TASK BRIEF → Once the pictures are set aside, copy the records below exactly as they stand.

[Collected data entries]
++++++++++

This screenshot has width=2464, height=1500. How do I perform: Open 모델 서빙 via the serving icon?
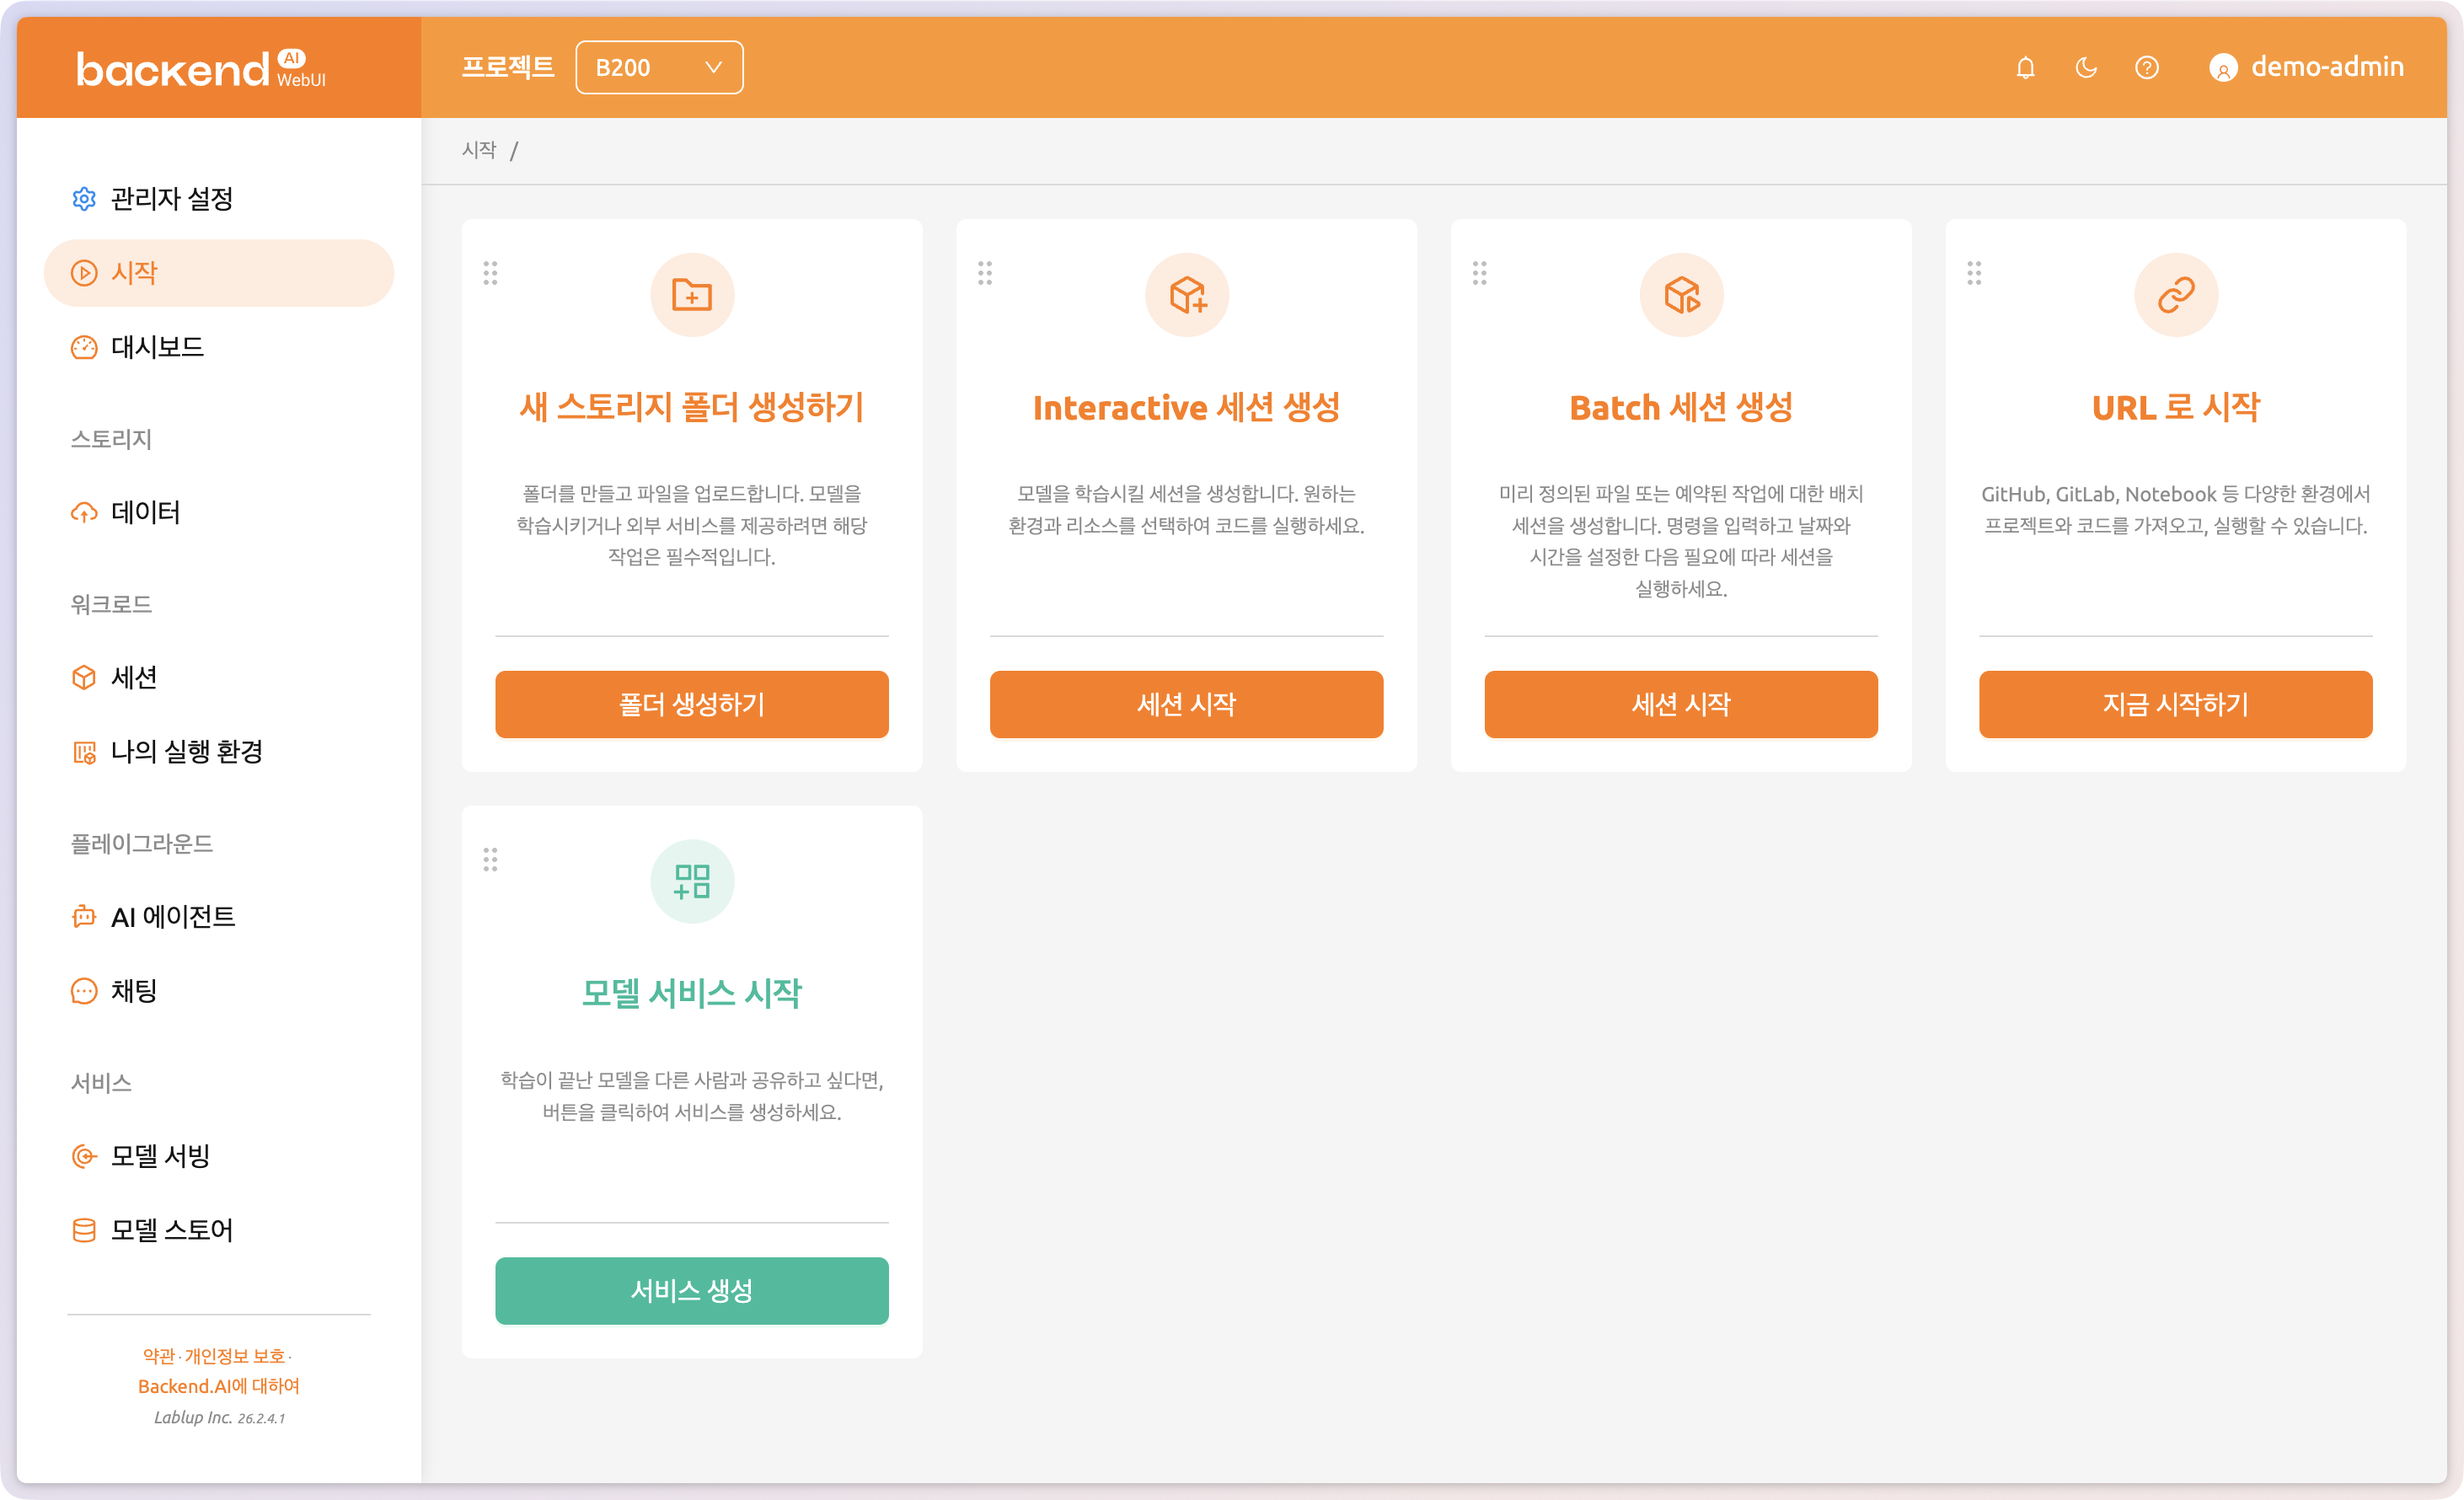click(x=84, y=1156)
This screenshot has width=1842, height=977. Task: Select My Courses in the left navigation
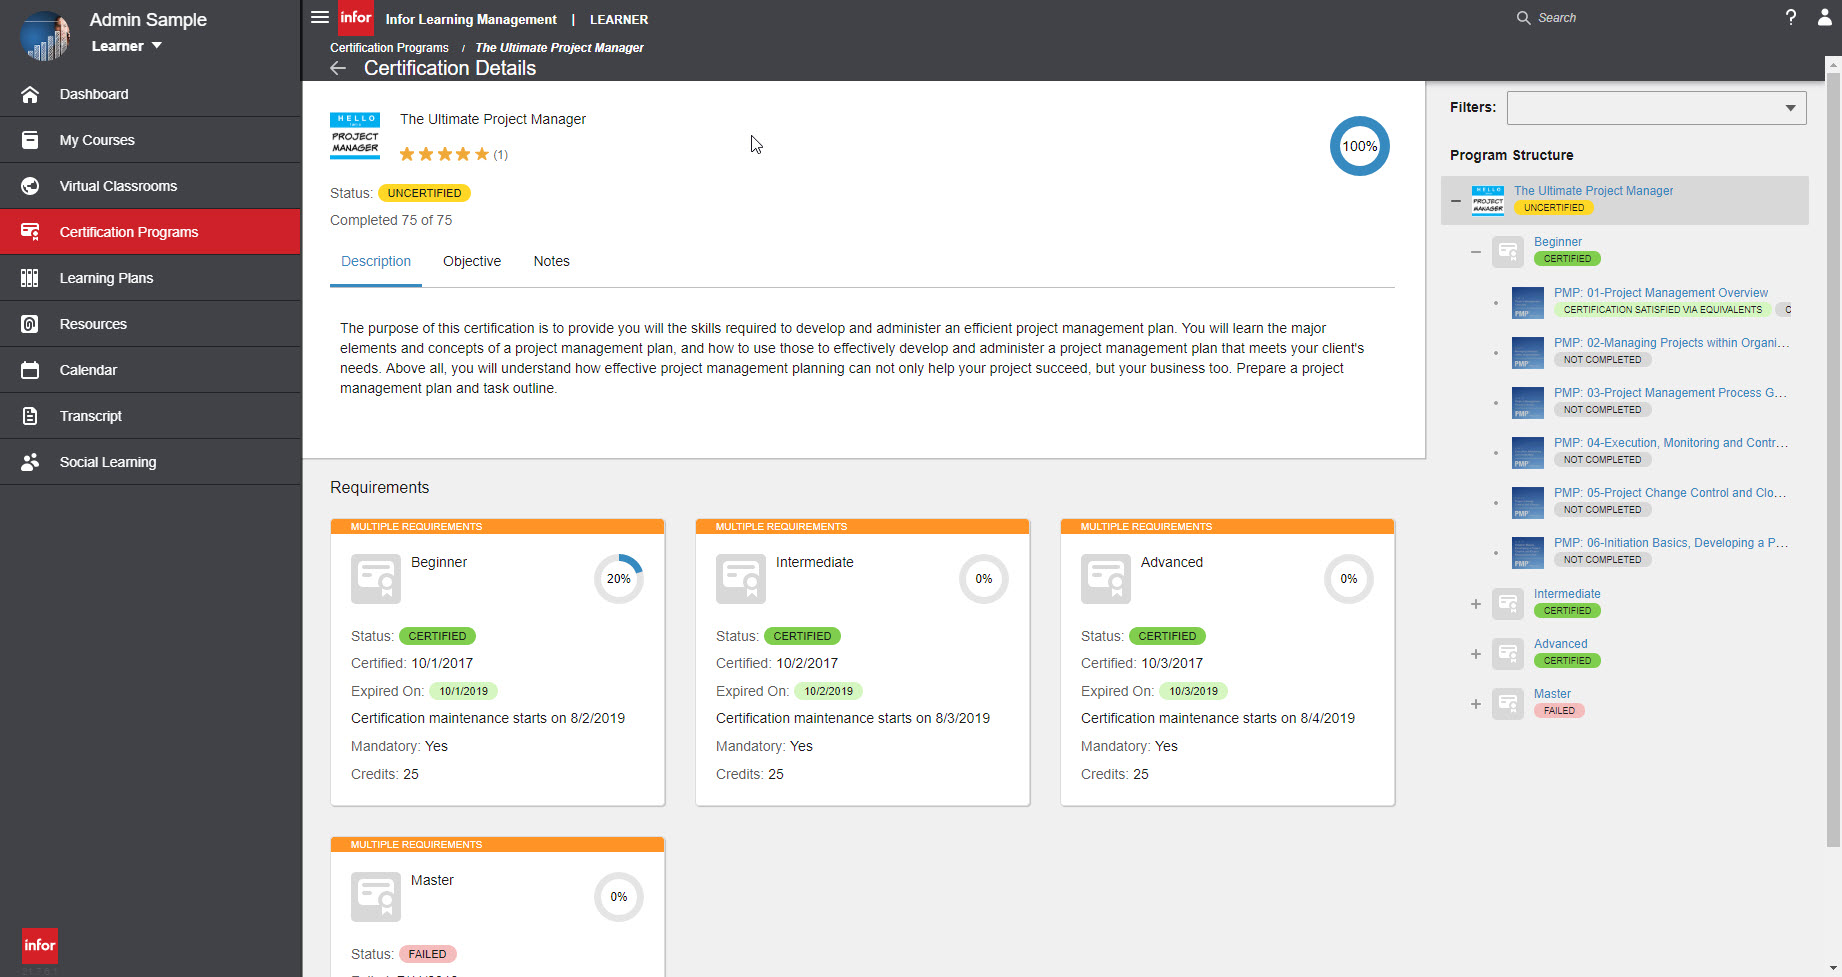click(96, 139)
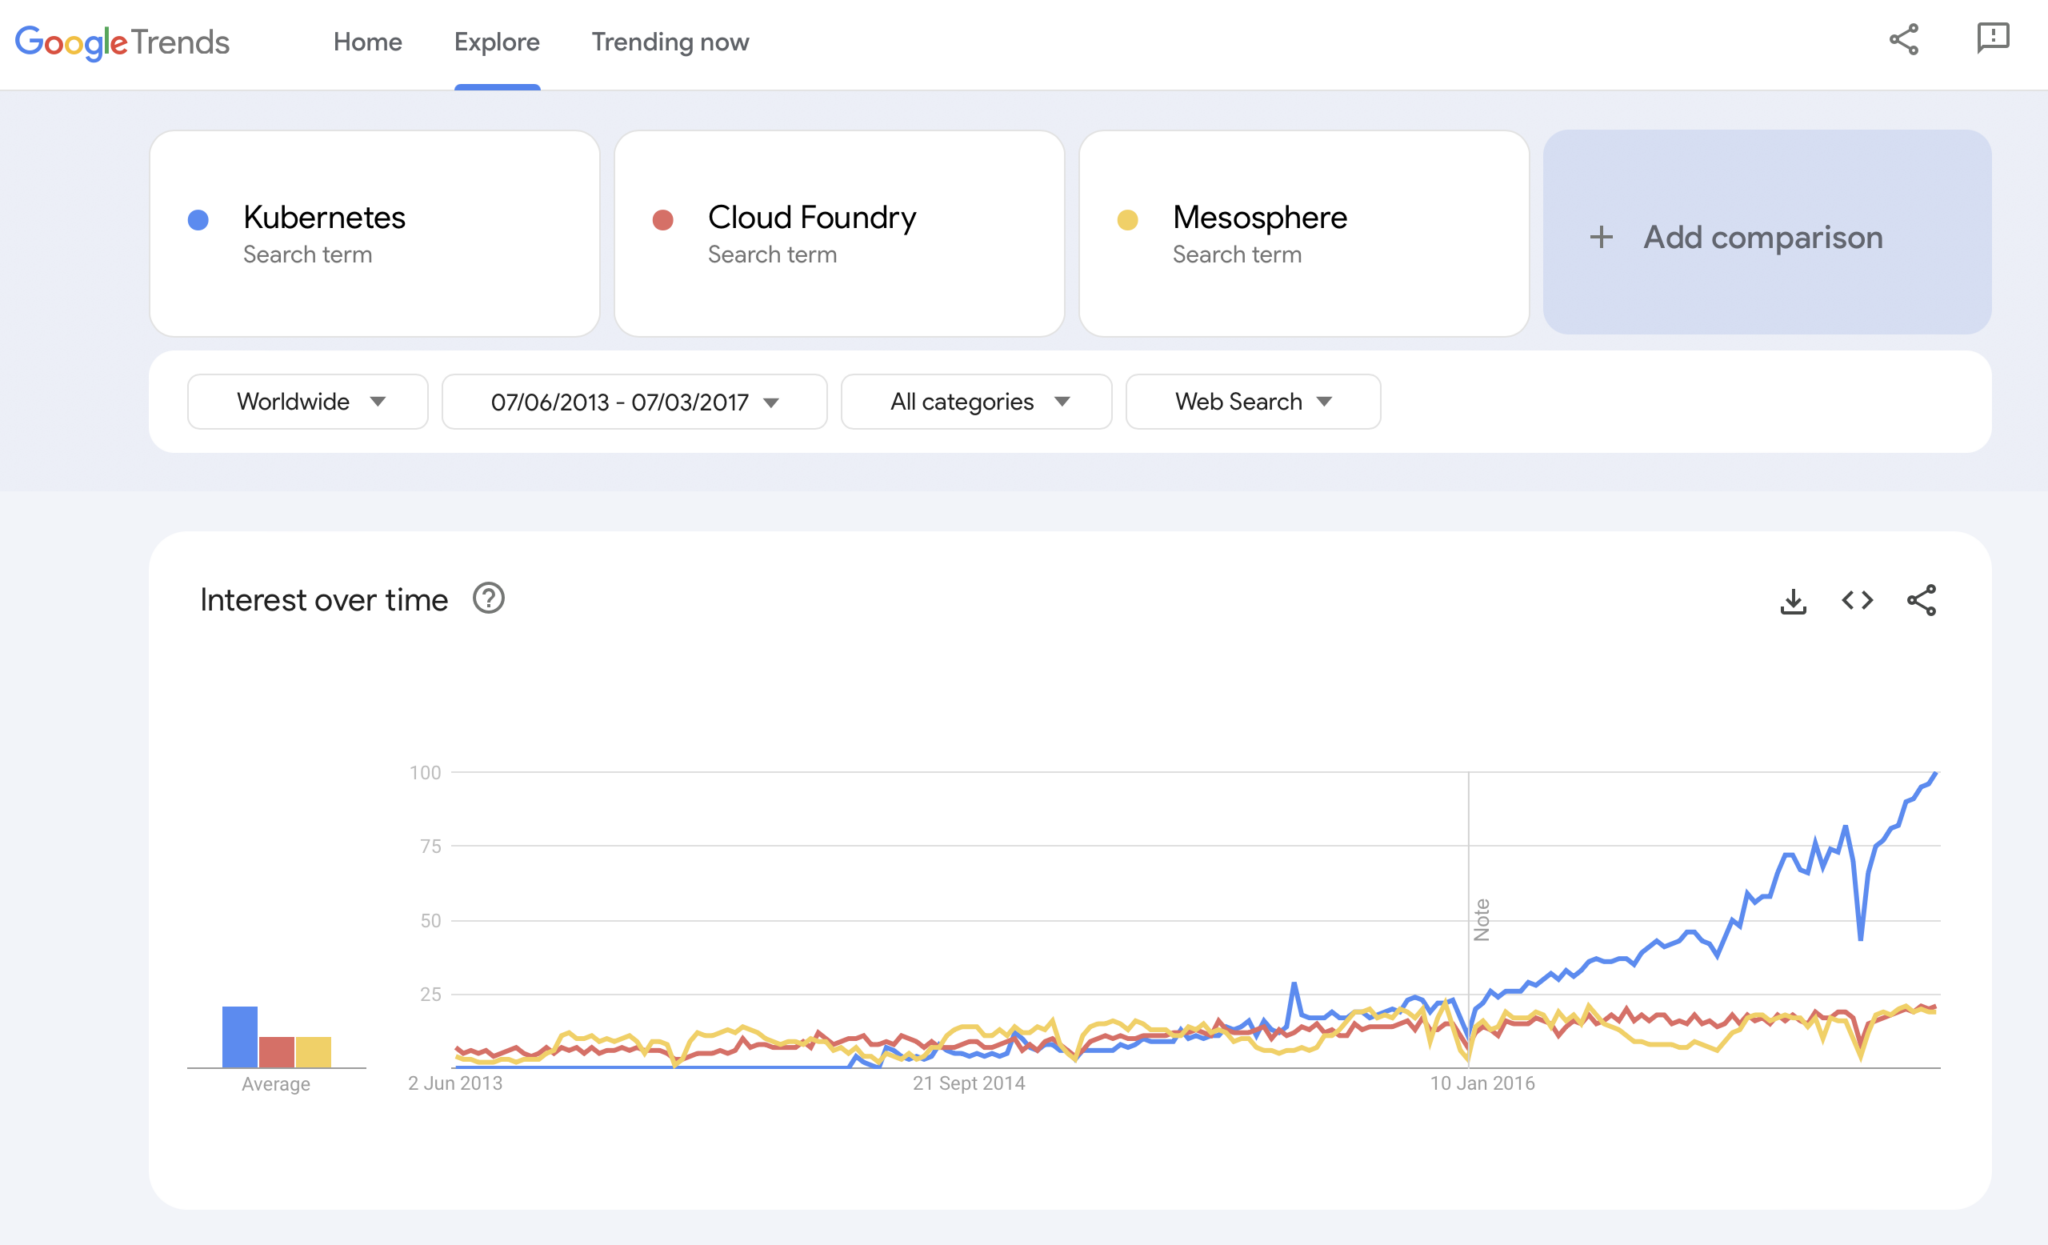
Task: Open the Worldwide region dropdown
Action: [307, 401]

++++++++++

RESPONSE BOX →
This screenshot has width=2464, height=1500. How do I perform: Open 모델 서빙 via the serving icon?
click(x=84, y=1156)
This screenshot has width=1842, height=977. Task: Select My Courses in the left navigation
click(96, 139)
Task: Open the Worldwide region dropdown
Action: [307, 401]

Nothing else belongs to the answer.